◆ 研读文本
────────────────────

本篇文章是 OpenAI Spinnging Up 中 Part 3: Intro to Policy Optimization 中代码的学习笔记, 原文在 https://spinningup.openai.com/en/latest/spinningup/rl_intro3.html , 代码在 https://github.com/openai/spinningup/blob/master/spinup/examples/pytorch/pg_math/1_simple_pg.py .

先给出代码

import torch
import torch.nn as nn
from torch.distributions.categorical import Categorical
from torch.optim import Adam
import numpy as np
import gym
from gym.spaces import Discrete, Box

def mlp(sizes, activation=nn.Tanh, output_activation=nn.Identity):
    # Build a feedforward neural network.
    layers = []
    for j in range(len(sizes)-1):
        act = activation if j < len(sizes)-2 else output_activation
        layers += [nn.Linear(sizes[j], sizes[j+1]), act()]
    return nn.Sequential(*layers)

def train(env_name='CartPole-v0', hidden_sizes=[32], lr=1e-2, 
          epochs=50, batch_size=5000, render=False):

    # make environment, check spaces, get obs / act dims
    env = gym.make(env_name)

────────────────────

◆ 待做任务
A. 请从这篇学习笔记中逐字输出一段内容，起点是含有“本篇文章是 OpenAI Spinnging”的词句，终点是“feedforward neural network.”。
B. 在这篇学习笔记给出的代码里，train 函数的参数 env_name 默认取什么值？
C. 请接着这篇策略梯度代码学习笔记的最后一行往下写。

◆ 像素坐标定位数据

────────────────────

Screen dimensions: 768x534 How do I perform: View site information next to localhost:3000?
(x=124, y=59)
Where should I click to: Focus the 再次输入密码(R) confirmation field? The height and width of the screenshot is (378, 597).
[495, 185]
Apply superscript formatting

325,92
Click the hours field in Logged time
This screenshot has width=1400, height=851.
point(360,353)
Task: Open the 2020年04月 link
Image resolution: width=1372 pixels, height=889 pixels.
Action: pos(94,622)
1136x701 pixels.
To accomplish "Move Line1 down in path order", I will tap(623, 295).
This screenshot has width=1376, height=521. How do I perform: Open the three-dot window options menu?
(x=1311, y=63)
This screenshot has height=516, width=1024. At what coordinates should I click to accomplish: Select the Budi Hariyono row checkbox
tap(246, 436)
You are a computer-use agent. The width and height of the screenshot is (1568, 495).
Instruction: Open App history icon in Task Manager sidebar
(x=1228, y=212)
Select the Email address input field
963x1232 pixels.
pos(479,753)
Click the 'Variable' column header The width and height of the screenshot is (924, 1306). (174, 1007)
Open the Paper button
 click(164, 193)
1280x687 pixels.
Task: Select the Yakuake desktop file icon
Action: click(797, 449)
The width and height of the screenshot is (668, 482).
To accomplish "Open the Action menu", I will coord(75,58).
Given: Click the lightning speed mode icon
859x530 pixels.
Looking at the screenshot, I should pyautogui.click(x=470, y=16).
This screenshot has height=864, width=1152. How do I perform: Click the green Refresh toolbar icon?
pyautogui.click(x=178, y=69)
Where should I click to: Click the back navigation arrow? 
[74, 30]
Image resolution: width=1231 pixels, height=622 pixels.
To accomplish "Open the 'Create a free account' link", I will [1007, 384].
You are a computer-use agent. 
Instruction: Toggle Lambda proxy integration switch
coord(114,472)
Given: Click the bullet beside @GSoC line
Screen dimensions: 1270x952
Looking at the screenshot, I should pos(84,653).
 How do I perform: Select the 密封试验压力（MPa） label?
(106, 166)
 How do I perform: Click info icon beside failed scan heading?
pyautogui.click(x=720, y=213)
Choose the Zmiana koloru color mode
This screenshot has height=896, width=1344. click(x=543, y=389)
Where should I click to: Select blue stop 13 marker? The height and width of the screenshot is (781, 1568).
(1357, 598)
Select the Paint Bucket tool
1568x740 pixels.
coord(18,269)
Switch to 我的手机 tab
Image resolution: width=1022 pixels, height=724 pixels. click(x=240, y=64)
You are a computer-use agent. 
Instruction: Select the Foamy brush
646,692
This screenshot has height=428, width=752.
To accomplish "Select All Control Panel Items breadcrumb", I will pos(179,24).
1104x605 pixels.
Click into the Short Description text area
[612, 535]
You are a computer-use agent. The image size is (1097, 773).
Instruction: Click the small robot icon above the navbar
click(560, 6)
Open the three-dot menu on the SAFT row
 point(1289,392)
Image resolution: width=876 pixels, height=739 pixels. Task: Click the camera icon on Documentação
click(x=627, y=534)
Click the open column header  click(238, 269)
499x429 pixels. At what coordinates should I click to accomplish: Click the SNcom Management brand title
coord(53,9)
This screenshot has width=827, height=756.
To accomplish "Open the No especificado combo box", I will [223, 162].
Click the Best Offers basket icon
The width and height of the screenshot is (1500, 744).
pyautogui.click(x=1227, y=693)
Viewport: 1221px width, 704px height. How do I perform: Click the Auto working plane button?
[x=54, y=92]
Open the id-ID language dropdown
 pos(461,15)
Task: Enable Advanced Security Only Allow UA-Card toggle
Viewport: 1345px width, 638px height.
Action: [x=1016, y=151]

────────────────────

◆ 练习答案
A.
本篇文章是 OpenAI Spinnging Up 中 Part 3: Intro to Policy Optimization 中代码的学习笔记, 原文在 https://spinningup.openai.com/en/latest/spinningup/rl_intro3.html , 代码在 https://github.com/openai/spinningup/blob/master/spinup/examples/pytorch/pg_math/1_simple_pg.py .

先给出代码

import torch
import torch.nn as nn
from torch.distributions.categorical import Categorical
from torch.optim import Adam
import numpy as np
import gym
from gym.spaces import Discrete, Box

def mlp(sizes, activation=nn.Tanh, output_activation=nn.Identity):
    # Build a feedforward neural network.

B. 'CartPole-v0'

C.
    assert isinstance(env.observation_space, Box), \
        "This example only works for envs with continuous state spaces."
    assert isinstance(env.action_space, Discrete), \
        "This example only works for envs with discrete action spaces."

    obs_dim = env.observation_space.shape[0]
    n_acts = env.action_space.n

    # make core of policy network
    logits_net = mlp(sizes=[obs_dim]+hidden_sizes+[n_acts])

    # make function to compute action distribution
    def get_policy(obs):
        logits = logits_net(obs)
        return Categorical(logits=logits)

    # make action selection function (outputs int actions, sampled from policy)
    def get_action(obs):
        return get_policy(obs).sample().item()

    # make loss function whose gradient, for the right data, is policy gradient
    def compute_loss(obs, act, weights):
        logp = get_policy(obs).log_prob(act)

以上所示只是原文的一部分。